_Source records_
:::

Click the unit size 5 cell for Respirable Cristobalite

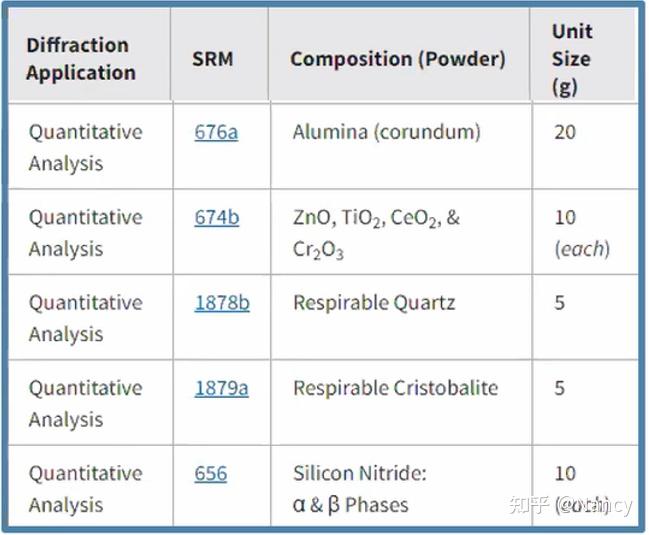tap(560, 388)
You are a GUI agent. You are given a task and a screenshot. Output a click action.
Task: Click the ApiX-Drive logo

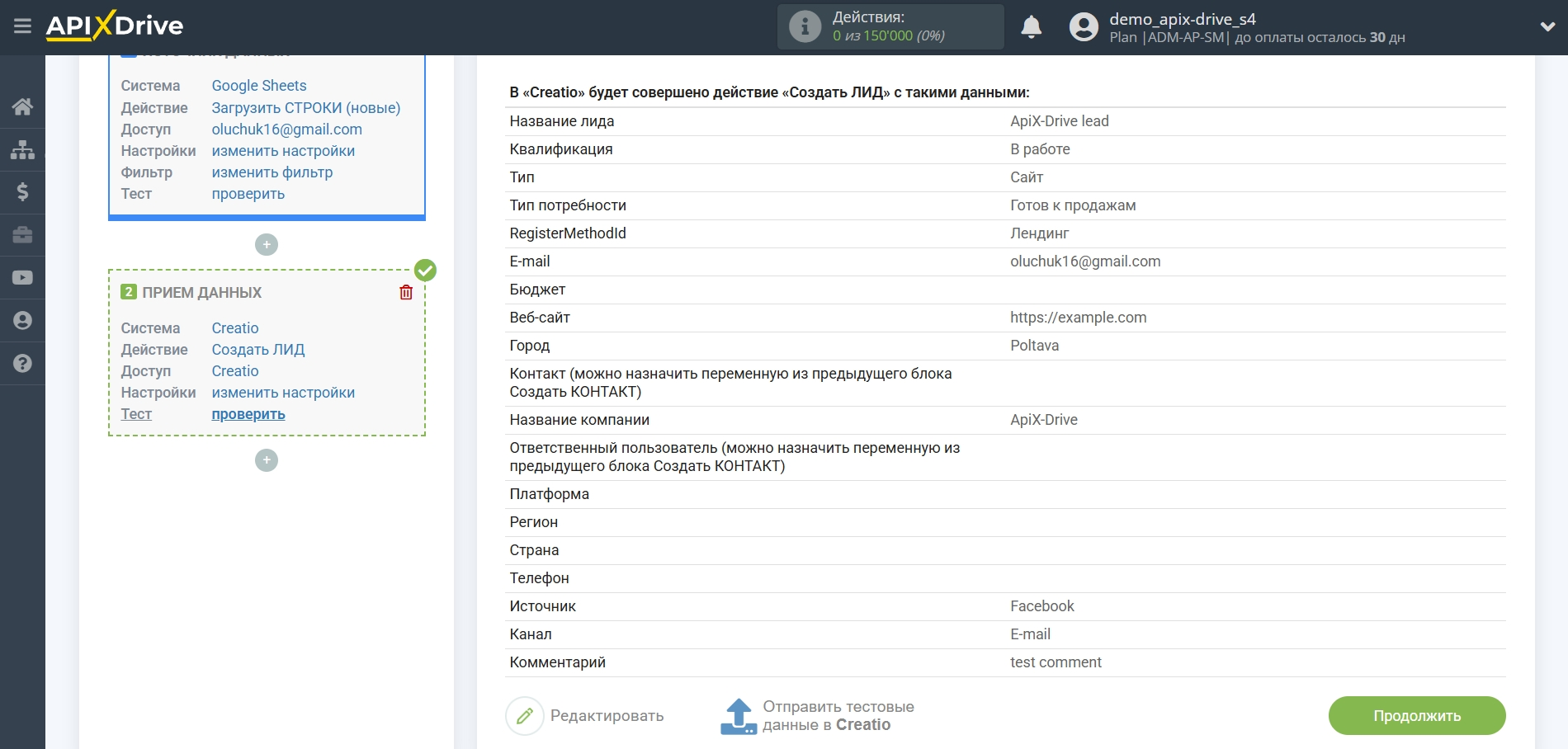pyautogui.click(x=115, y=26)
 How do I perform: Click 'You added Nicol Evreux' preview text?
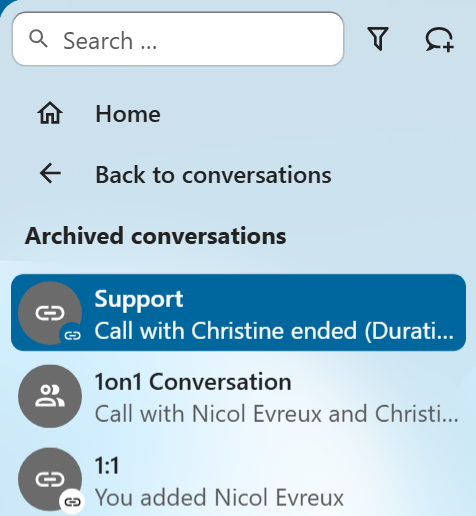[219, 497]
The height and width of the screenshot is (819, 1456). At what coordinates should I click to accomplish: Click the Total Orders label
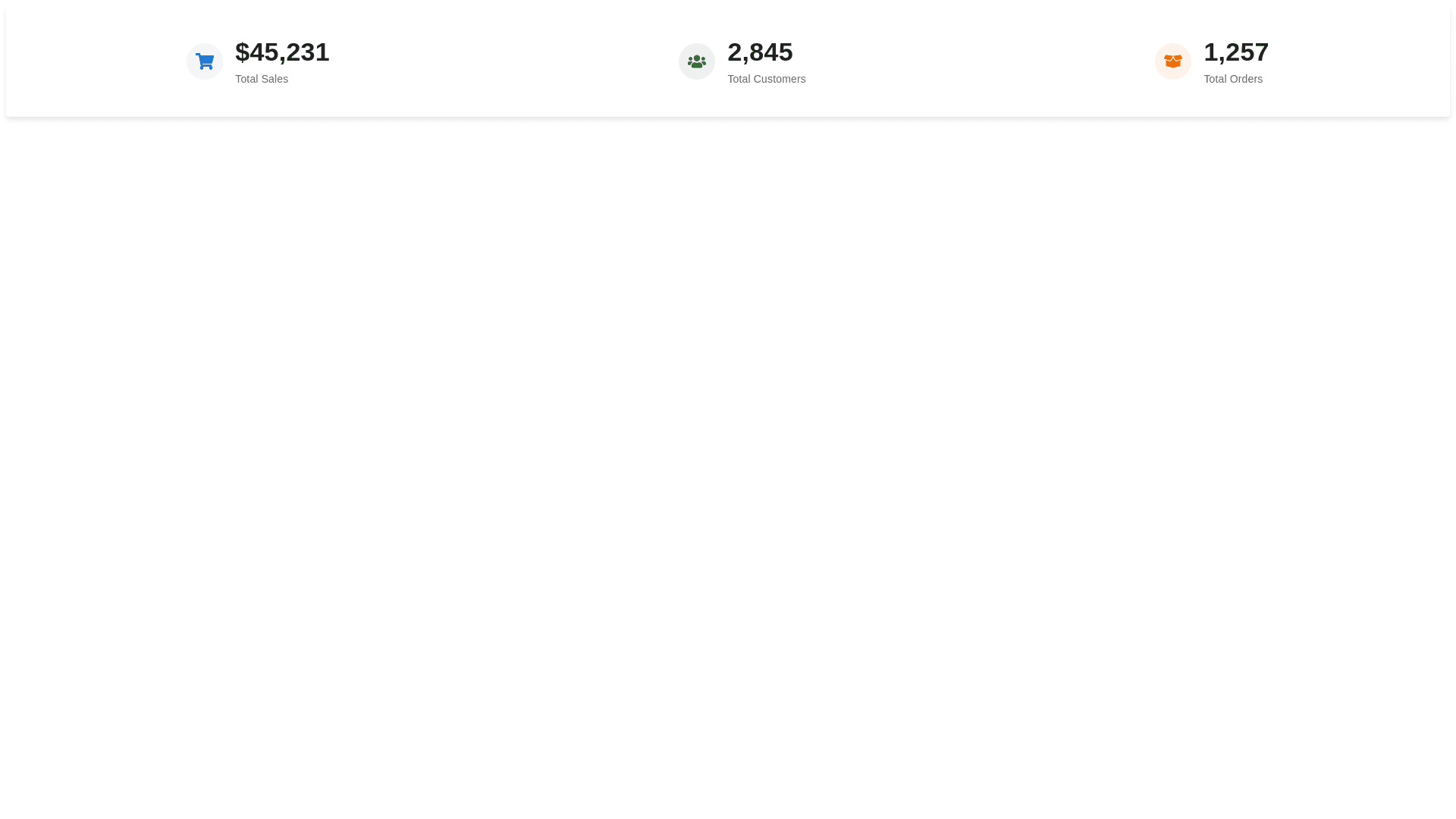click(x=1233, y=79)
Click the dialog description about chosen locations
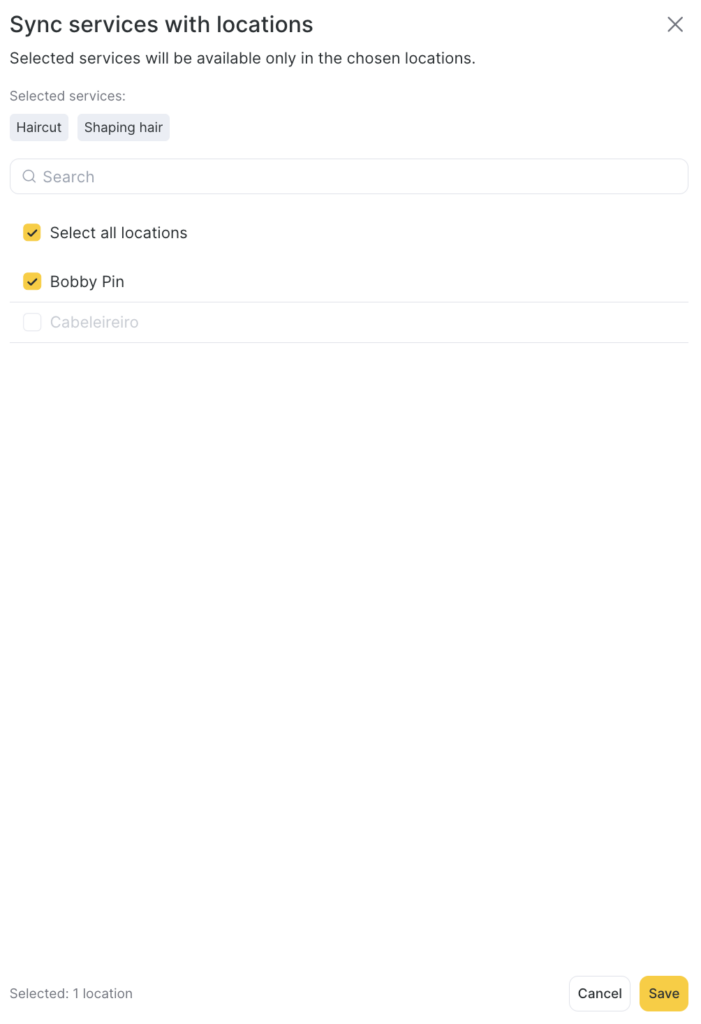 pos(242,58)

:::

_Assignment_
Would you transcribe, exactly and only, the lines from the one that contains "The height and" through the last line of the data above, without any pictures?

_Task output_
The height and width of the screenshot is (819, 1456). At what coordinates should I click to accomplish: Click the Total Orders label
click(x=1233, y=79)
Click the dialog description about chosen locations
 pos(242,58)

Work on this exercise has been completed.